With primitive data, this temporary block copying doesn't seem so harmful. What if, however, we created a function that returned an object of a more complex nature, such as an array, or vector.

vector<int> retVector (const vector<int>& v, int dataToAppnd)
{
  vector<int> new_vec;
  for (const auto& itr : v) {
    new_vec.push_back(itr);
  }
  new_vec.push_back(dataToAppnd);
  
  return new_vec;
}
...
...
int main () {
  ...
  vector<int> v = {1,2,3}; // initialize
  int append = 4;// data to append to newly created vector
  
  v = retVector(v, append);
  
  return 0;
}

Have to return a different vector than the v input parameter because this function is returning a Rvalue, which will not exist after the retVector() call. And the input parameter v has a placeholder or handler somewhere in memory already, therefore it is not modifiable.

So in the pre modern C++, the copy assignment operator (e.g. when we call v = retVector()) looks like this basically:

1. Make a clone of the value returned (Rval) from the retVector() // clone the vector that is now new_vec will call this cloned_new_vec
2. Destruct the resource that was held by v // {1,2,3} that was passed into the func()
3. Now we are going to attach the clone temp resource to v and then destroy the clone (after func call, because the return value of func is a Rvalue - does't persist). v was passed in as a lvalue (a reference), so resource of where v pointed is destroyed and v is replaced with new data.

Note: The copy constructor would look similiar.

It would seem more logical, that instead of copying all the data from the temp block into where the resource handler v is pointing, instead we could swap where v pointed originally (e.g. {1,2,3}) and where clone_new_vec points (e.g. {1,2,3,4}) such that now v points to ({1,2,3,4}) and clone_new_vec points to ({1,2,3}). Now, again, because clone_new_vec is a Rvalue, the Destructor from clone_new_vec will delete the original reference of v and we no longer have to copy all the data.

So why Rvalue Reference, since reference usually means we can track the memory location and rvalue is the opposite of that concept.

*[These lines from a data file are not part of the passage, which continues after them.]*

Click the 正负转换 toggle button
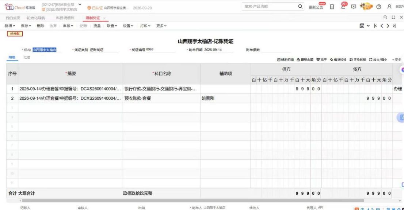 [358, 59]
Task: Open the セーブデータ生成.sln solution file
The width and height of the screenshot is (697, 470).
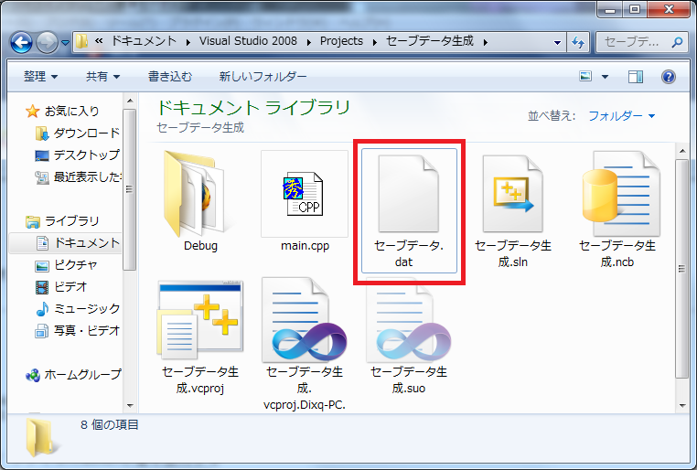Action: pyautogui.click(x=513, y=194)
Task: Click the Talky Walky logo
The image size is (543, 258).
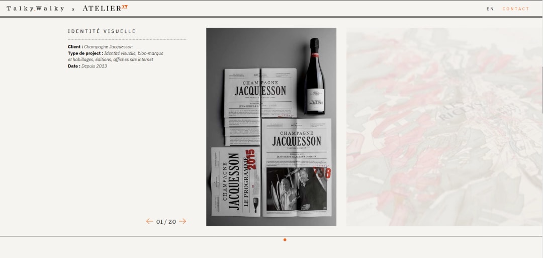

Essentially when the assignment operator is overloaded such that the pointers are swapped, the returned value (or the rhs of the v = retVector() call) is being passed as a reference because we need this memory location in order to create the clone and then perform the swap.

The syntax for calling the overloaded assignment and/or copy constructor is X&&, which is implemented in the overloaded assignment operator and copy constructor.

Traditional pass by reference, which were called lvalues, were not modifiable. So in the case above, we would not be able to swap the temp (clone) space with the input param, which was a pass by reference.

For example:

vector<int> V;
vector<int> Vfunc ();

func (V) // V is a lvalue and the normal assignment and copy constructor will be called
func (Vfunc()) // this will call the overloaded function because Vfunc() is a Rvalue

Continuing on with our simple example, func is the retVec() and Vfunc is the demoRvalRef(), which takes as its input a Rval (e.g. the return value of the retVec()). Again the value returned from retVec() is a non-const because there is no persistent address pointing to this value. This second line of code when called causes the compiler to determine if the input parm was a lvalue or rvalue. If a rvalue, then the compiler branches to the overloaded assignment operator and/or copy constructor.